TOPIC:  General studies 2

  • Indian Constitution, significant provisions and basic structure. 
  • Separation of powers between various organs, dispute redressal mechanisms and institutions.
  • Structure, organization and functioning of the Judiciary

 

Harking back to an interventionist era – Article 356

Article in part XVIII (Articles 352-360); among the Emergency provisions of the Indian Constitution

During President’s Rule-

  • President administers the state through the governor and the Parliament makes laws for the state
  • Maximum period: Three years
  • 44th Amendment Act, 1978: Beyond one year, the President’s rule can be extended by six months at a time only when-
    • A proclamation of National Emergency should be in operation in the whole of India, or in the whole or any part of the State
    • Election Commission must certify that the general elections to the legislative assembly of the State cannot be held on account of some difficulties
  • Resolution: Should be passed by simple majority

 

Perfecting the art of capitalising on dissidence (BJP)

● **DATASET ENTRIES**

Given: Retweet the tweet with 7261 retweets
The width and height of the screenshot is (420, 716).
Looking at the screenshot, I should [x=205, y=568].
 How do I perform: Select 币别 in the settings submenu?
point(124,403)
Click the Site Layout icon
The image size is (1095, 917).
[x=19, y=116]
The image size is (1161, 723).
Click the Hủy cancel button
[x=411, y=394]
...
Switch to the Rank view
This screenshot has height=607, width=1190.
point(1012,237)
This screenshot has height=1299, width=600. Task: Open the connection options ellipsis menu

● **TO-DO LIST**
**A)** Do the following statements agree with the notes on Article 356? Answer yes or no for each, and quote the words from the notes that decide it.
(i) The maximum period of President's Rule is three years.
(ii) A resolution on President's Rule must be passed by a special majority.
(iii) Article 356 falls in Part XVIII among the Emergency provisions of the Indian Constitution.
**B)** Quote the notes on Article 356 word for word between "TOPIC:  General studies" and "mechanisms and institutions.", inclusive.

● **OUTPUTS FOR THE TASKS**
**A)**
(i) Yes: "Maximum period: Three years"
(ii) No: "Resolution: Should be passed by simple majority"
(iii) Yes: "Article in part XVIII (Articles 352-360); among the Emergency provisions of the Indian Constitution"

**B)**
TOPIC:  General studies 2

  • Indian Constitution, significant provisions and basic structure. 
  • Separation of powers between various organs, dispute redressal mechanisms and institutions.